Follow-up is generally performed every three months for the first two years after treatment.
• The neck, lungs, abdomen and pelvis are carefully examined at each visit.
• The serum CA-125 level is followed closely and is sometimes the first indication of recurrent cancer.
• Abdominal and pelvic CT or MRI scans may be done, but their routine use has not been shown to be effective
in the absence of symptoms.
Second-Look Surgery If after six cycles of chemotherapy there is no evidence of progressive disease—as determined by physical examination, the serum CA-125 level and pelvic and abdominal CT scans—then second-look exploratory abdominal surgery may be performed. Although it is sometimes considered the standard of care, there has been no proven survival benefit of this procedure. It is, however, the most reliable way of determining whether any cancer is left after treatment. Any residual cancer can also be removed.

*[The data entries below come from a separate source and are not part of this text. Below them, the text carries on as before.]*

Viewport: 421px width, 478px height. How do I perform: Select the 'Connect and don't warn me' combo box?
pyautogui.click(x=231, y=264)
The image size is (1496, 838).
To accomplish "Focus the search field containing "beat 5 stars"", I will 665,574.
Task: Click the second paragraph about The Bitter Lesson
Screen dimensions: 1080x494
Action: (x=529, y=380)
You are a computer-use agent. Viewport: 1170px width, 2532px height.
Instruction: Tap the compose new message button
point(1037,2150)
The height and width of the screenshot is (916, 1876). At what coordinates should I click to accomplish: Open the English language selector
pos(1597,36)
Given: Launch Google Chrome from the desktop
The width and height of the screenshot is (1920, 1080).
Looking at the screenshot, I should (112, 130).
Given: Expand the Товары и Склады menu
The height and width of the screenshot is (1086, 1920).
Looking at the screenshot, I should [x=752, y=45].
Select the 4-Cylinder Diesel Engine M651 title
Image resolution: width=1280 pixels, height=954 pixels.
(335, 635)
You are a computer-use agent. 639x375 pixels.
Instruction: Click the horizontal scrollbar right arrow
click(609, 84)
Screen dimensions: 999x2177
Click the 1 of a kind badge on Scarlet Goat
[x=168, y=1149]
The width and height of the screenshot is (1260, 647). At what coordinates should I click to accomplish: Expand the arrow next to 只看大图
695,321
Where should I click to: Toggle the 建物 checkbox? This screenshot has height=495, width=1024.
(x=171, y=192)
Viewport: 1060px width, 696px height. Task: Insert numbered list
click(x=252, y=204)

If no cancer is found during the second-look operation, a thorough procedure requires taking peritoneal washings and biopsies from any adhesions or 20 to 30 random biopsies. These include the surfaces of the bladder, pelvis, pelvic sidewalls, diaphragm and the pelvic and aortic lymph nodes if not sampled previously. If any of the omentum is still present, it is also removed. An appendectomy is usually done as well. Traditionally, if the second-look operation and microscopic examination of all the biopsies reveal no cancer, no further treatment is required.